## Aim
Reproduce the entries word for word, from the line containing "You are a computer-use" up to and including the last line of the entries. Leave the pictures out of your answer.

— BEGIN Records to use —

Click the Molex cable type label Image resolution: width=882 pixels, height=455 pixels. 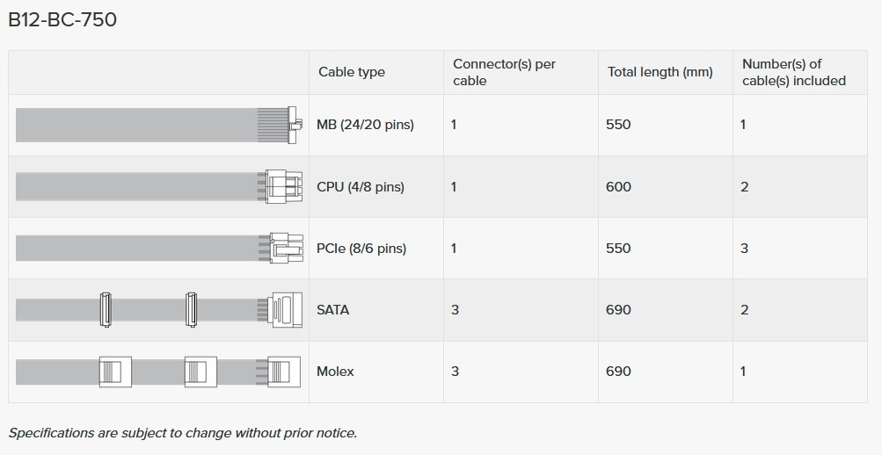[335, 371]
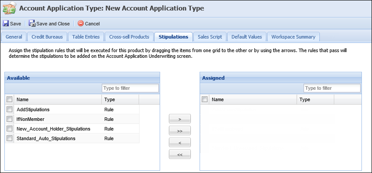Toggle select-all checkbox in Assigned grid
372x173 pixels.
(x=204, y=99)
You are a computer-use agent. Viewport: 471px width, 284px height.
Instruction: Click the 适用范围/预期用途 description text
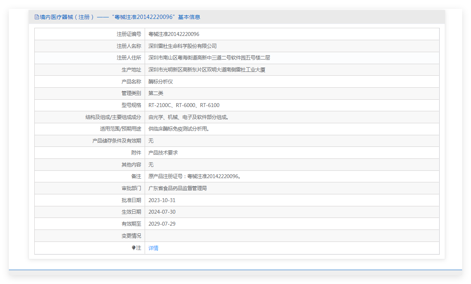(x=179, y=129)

— END Records to use —

## Expected answer
You are a computer-use agent. Viewport: 471px width, 284px height.
Instruction: Click the 适用范围/预期用途 description text
(x=179, y=129)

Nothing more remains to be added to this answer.